Generic Method for Integrating Lindblad Master Equations
Jiayin Gu, Fan Zhang
TL;DR
This paper introduces a generic Taylor-series-based method for integrating Lindblad master equations without vectorizing the density matrix, yielding significant memory and time savings for large open quantum systems and enabling seamless tensor-network implementations. By expanding the Lindbladian exponential and applying it directly to the initial state, the method achieves ${\cal O}(d^2)$ space and ${\cal O}(d^3)$ time complexity, with controllable truncation error. Through two illustrative examples—a driven two-level system and a dissipative Heisenberg chain—the authors demonstrate numerical accuracy, trace preservation, and compatibility with MPDO/MPO representations and METTS-based thermal states. Performance benchmarks show clear advantages over the standard vectorization approach and competitive performance relative to RK4, especially for large systems. The work suggests future extensions using Krylov subspaces and Magnus expansions to further enhance efficiency for time-dependent open-system dynamics, positioning the Taylor-series method as a practical, scalable solver for nonequilibrium quantum dynamics.
Abstract
The time evolution of Markovian open quantum systems is governed by Lindblad master equations, whose solution can be formally written as the Lindbladian exponential acting on the initial density matrix.

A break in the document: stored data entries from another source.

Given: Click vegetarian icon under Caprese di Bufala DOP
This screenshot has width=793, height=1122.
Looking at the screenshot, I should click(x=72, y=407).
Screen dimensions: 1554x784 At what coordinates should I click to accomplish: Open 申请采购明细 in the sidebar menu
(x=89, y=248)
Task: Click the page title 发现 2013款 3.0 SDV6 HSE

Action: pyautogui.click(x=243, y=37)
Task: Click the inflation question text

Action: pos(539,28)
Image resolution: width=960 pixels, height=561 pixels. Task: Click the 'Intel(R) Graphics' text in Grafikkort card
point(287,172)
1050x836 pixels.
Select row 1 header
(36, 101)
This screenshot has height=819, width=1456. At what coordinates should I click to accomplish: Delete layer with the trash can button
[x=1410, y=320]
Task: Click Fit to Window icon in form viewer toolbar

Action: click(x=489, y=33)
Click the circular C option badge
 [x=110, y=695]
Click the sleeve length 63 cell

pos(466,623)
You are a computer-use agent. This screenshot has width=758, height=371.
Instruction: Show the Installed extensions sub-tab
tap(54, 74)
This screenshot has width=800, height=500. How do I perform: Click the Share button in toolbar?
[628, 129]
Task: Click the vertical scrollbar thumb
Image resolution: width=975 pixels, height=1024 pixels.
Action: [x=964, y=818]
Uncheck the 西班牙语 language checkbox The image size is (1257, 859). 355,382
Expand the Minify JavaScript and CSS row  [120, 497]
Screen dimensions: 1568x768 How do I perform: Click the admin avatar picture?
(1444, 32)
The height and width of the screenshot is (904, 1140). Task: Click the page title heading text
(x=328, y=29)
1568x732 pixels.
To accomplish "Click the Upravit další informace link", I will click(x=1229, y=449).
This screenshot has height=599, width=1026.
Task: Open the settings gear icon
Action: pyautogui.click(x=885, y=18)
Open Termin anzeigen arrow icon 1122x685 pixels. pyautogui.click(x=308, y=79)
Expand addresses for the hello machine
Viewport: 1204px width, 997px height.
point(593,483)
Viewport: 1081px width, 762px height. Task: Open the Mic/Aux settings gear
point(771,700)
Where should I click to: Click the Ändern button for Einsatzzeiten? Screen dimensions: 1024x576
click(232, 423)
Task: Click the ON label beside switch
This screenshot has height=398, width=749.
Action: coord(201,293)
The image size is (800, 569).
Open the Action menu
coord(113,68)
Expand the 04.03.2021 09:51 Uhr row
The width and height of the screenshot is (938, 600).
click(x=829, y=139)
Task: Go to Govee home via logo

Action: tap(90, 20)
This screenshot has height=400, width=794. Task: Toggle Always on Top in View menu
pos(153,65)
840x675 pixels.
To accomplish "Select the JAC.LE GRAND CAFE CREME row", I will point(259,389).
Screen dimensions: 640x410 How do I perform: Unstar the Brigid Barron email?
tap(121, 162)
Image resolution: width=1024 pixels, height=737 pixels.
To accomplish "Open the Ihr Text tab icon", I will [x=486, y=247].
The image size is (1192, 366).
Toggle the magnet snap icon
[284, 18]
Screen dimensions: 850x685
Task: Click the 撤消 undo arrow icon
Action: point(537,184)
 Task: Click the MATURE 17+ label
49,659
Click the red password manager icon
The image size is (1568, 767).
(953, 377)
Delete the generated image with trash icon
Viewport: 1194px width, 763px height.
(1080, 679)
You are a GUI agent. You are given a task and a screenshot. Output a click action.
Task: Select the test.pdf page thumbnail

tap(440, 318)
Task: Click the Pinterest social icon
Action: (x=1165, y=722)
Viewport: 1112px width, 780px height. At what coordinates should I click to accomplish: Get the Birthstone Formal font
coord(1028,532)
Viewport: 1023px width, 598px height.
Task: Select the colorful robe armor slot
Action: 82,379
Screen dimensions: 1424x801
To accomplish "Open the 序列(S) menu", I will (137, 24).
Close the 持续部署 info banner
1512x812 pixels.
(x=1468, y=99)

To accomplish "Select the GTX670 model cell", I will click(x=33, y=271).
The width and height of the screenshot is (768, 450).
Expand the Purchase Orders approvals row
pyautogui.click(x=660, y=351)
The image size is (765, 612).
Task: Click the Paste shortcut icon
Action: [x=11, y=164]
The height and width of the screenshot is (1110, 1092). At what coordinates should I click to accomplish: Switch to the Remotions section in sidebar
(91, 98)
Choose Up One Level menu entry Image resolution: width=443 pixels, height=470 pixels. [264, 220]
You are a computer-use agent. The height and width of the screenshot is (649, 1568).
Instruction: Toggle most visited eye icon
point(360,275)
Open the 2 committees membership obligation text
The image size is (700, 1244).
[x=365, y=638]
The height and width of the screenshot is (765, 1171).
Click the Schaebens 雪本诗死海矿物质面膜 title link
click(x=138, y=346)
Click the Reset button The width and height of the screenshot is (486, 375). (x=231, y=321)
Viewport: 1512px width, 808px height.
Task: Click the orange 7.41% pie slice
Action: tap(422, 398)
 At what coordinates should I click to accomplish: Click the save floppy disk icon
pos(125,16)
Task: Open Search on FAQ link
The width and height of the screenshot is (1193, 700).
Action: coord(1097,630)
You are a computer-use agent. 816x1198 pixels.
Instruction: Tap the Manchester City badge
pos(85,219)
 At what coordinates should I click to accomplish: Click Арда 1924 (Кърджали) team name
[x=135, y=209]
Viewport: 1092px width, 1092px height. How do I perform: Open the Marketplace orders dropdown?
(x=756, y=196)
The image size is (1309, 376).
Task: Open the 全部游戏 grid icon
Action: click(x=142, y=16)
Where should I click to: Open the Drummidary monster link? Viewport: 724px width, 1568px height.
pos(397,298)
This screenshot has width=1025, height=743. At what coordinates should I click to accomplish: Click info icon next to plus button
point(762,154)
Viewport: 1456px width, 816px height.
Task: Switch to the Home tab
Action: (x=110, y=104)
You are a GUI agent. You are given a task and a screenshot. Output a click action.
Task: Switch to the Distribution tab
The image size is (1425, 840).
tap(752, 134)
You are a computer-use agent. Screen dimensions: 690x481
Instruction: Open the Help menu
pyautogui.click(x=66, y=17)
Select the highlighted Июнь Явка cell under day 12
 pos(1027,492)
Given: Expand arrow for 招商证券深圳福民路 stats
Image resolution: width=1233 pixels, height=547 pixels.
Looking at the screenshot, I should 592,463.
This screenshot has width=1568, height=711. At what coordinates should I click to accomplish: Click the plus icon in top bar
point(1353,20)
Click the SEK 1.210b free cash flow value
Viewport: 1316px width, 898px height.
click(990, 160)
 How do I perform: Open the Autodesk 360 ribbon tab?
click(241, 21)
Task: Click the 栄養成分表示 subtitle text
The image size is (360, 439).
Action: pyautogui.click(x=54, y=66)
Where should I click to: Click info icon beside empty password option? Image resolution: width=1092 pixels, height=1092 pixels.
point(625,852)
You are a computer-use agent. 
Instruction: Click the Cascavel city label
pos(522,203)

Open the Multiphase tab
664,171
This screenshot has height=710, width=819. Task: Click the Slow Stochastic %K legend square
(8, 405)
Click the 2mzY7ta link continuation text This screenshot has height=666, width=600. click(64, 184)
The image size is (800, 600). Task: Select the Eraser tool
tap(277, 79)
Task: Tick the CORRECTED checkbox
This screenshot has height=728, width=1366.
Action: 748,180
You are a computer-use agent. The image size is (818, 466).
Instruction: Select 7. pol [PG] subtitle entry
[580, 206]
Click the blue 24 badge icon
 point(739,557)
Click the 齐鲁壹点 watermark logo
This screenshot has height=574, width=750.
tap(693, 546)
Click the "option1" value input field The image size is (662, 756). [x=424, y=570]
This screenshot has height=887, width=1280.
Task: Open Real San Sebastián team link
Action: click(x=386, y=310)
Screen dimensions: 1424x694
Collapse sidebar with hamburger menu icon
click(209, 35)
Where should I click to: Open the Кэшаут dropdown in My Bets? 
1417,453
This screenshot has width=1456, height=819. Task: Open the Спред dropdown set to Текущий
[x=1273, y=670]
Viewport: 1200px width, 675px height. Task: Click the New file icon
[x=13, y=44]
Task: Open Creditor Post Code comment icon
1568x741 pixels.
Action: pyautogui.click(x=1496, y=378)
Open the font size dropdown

By expanding this Lindbladian exponential into the Taylor series, we propose a generic method for integrating Lindblad master equations. In this method, the series is truncated, retaining a finite number of terms, and the iterative actions of Lindbladian on the density matrix follow the corresponding master equation. Our method offers significant improvements in numerical efficiencies both in memory cost and computation time, especially for systems with many degrees of freedom. Moreover, our proposed method can be integrated seamlessly with tensor networks. Two illustrative examples, a two-level system exhibiting damped Rabi oscillations and a driven dissipative Heisenberg chain, are used to demonstrate the validity of our method. The superiority of our method is benchmarked with detailed performance tests.